I was trying very hard to communicate with them, but they weren't interested and so I felt like a predator. It's not healthy for me to put myself in situations where I feel like that. And that chatroom website is very strict where I can probably get banned for my private communications with them. I need to find better environments to communicate with women, and I should try public communication rather than private communication.

It hurts a lot when I try to communicate with people and they don't communicate back. But unlike private communication, public communication has a greater audience. I don't have to feel rejected so much, within public communication, because there's usually always somebody to communicate with. I feel less judged in public communications, because there are people in public conversations to make sure I'm not being judged.

I don't privately message men, so why should I privately message women? It's very near sexting, with my history anyhow. And part of improving my sexual health involves being more public and less private.

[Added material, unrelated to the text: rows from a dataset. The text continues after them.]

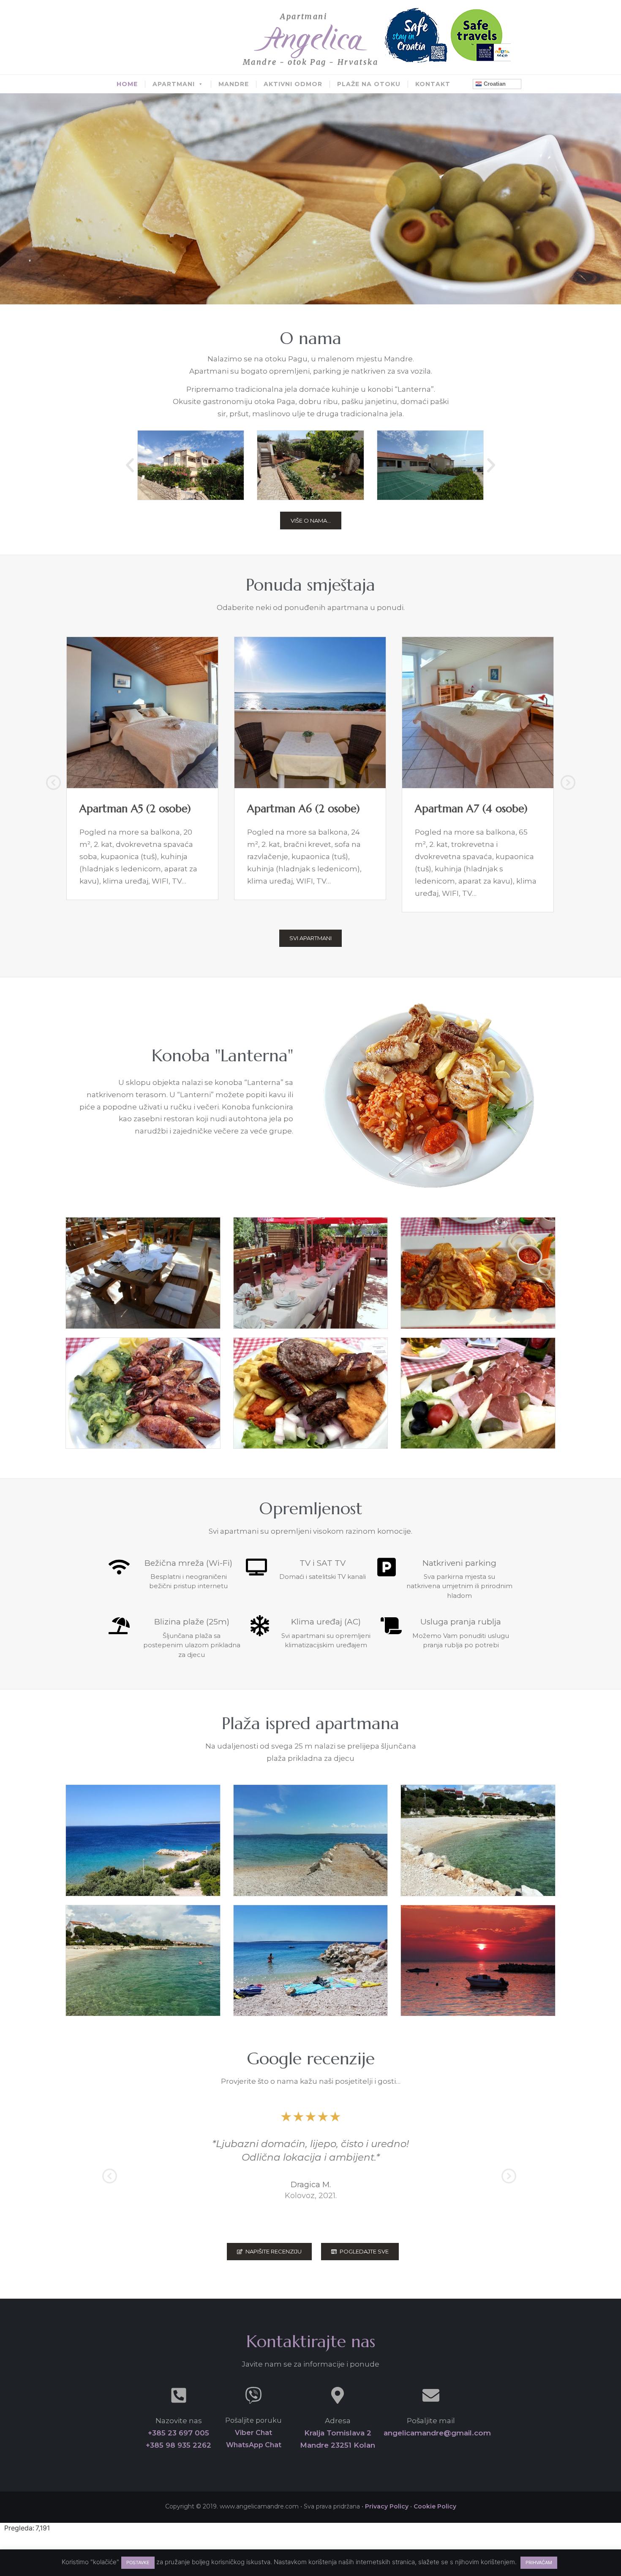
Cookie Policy (435, 2506)
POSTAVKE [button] (138, 2562)
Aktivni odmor (293, 84)
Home (127, 84)
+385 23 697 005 (178, 2433)
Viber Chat (253, 2433)
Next (567, 783)
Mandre (233, 84)
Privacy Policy (387, 2506)
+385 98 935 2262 (178, 2445)
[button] (129, 465)
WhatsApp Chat (253, 2445)
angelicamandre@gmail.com (437, 2433)
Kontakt (432, 84)
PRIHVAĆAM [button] (539, 2562)
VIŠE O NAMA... (311, 520)
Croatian (494, 84)
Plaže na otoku (368, 84)
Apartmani (174, 84)
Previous (52, 783)
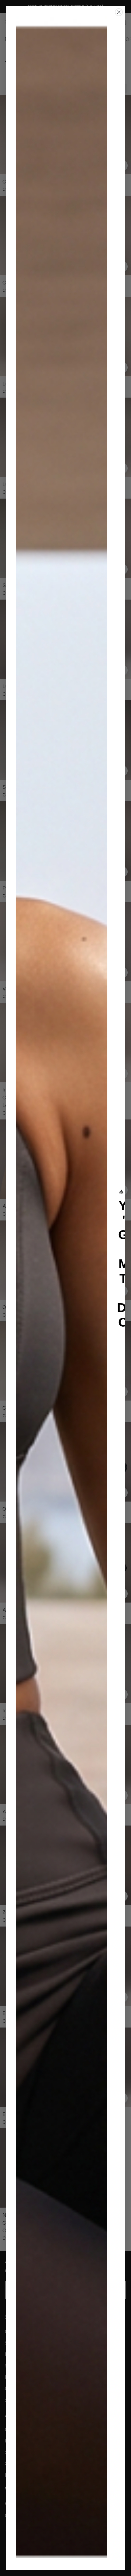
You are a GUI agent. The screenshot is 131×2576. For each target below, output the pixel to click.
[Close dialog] (118, 12)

One reason why I decided to privately communicate with them is because I haven't been having much luck publicly communicating with others. I have a mental illness and people tend to not want to communicate with me because of it. Some people avoid me because of my mental illness, gender, sexuality, religion, hair, skin color, race, age, economy, and height. But whether I publicly or privately communicate with women, they will still not want to communicate with me. And public communication allows me to communicate with an audience of people, rather than just one person, increasing my chances of finding someone who will communicate back with me or understand me.

Today was a failure for me because I relapsed and privately communicated with women, even though I didn't sext them. My sexual health only worsens when I privately behave like this. Next time if I want to communicate with women, I need to do it in a public environment. And if women don't want to communicate with me, then that's pefectly okay.

I shouldn't pressure myself to communicate with women, honestly. Communication is important for me, and communicating helps lower my social anxiety that can affect my sexual health. But I can communicate with people, in general. I don't need to deliberately try to communicate with women, especially random women who'll end up making me feel very sad and predatory.